> [ABOUT THIS EXERCISE] Pictures do not belong in the copy; print every entry exactly as it stands.

> [DATASET ENTRIES]
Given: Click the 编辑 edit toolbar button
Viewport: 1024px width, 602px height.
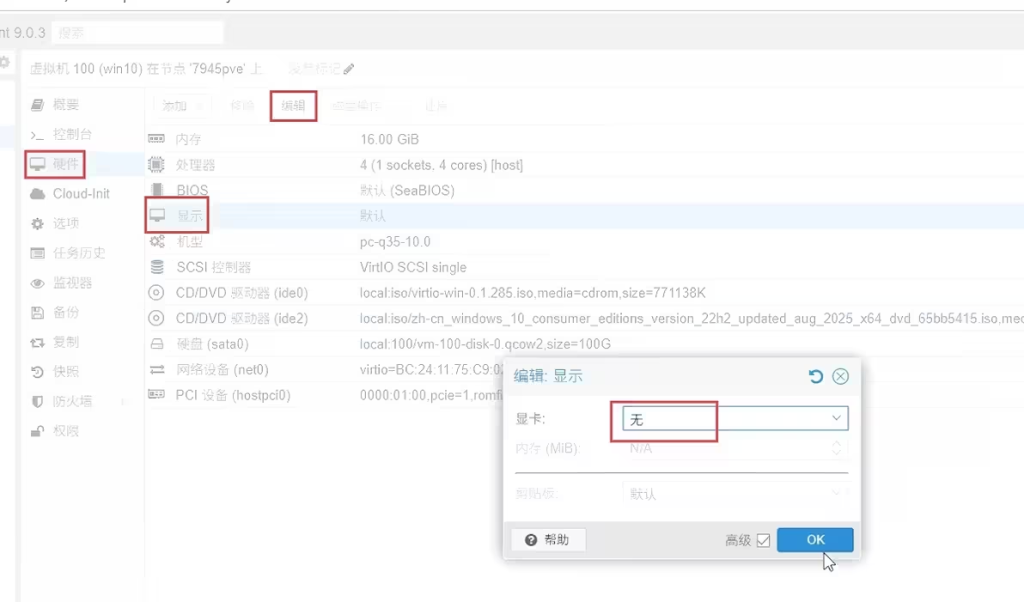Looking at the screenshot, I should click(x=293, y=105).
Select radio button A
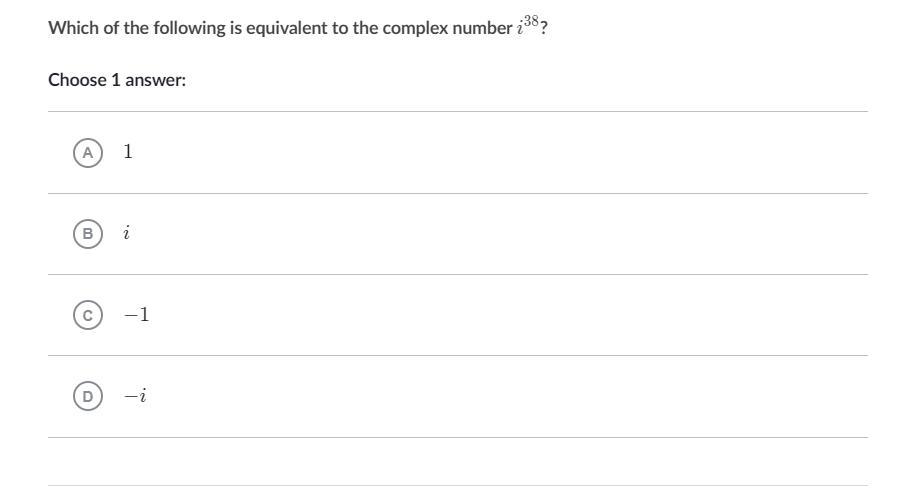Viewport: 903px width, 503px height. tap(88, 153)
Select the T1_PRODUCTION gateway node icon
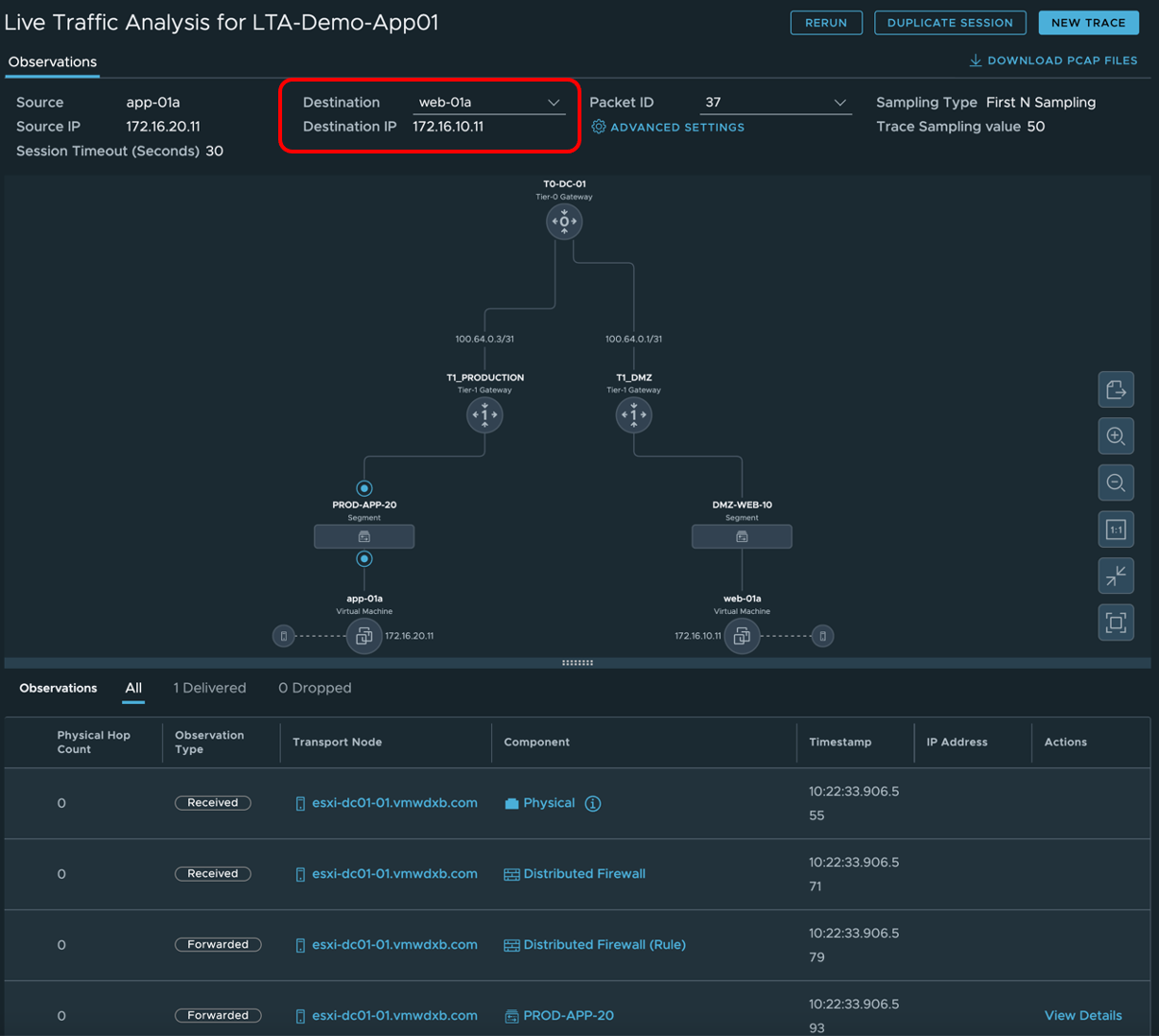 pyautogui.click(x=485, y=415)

> [EXERCISE RESPONSE]
Given: Click the 编辑 edit toolbar button
Viewport: 1024px width, 602px height.
Looking at the screenshot, I should click(x=293, y=105).
Select radio button A
Viewport: 903px width, 503px height. tap(88, 153)
Select the T1_PRODUCTION gateway node icon
 pyautogui.click(x=485, y=415)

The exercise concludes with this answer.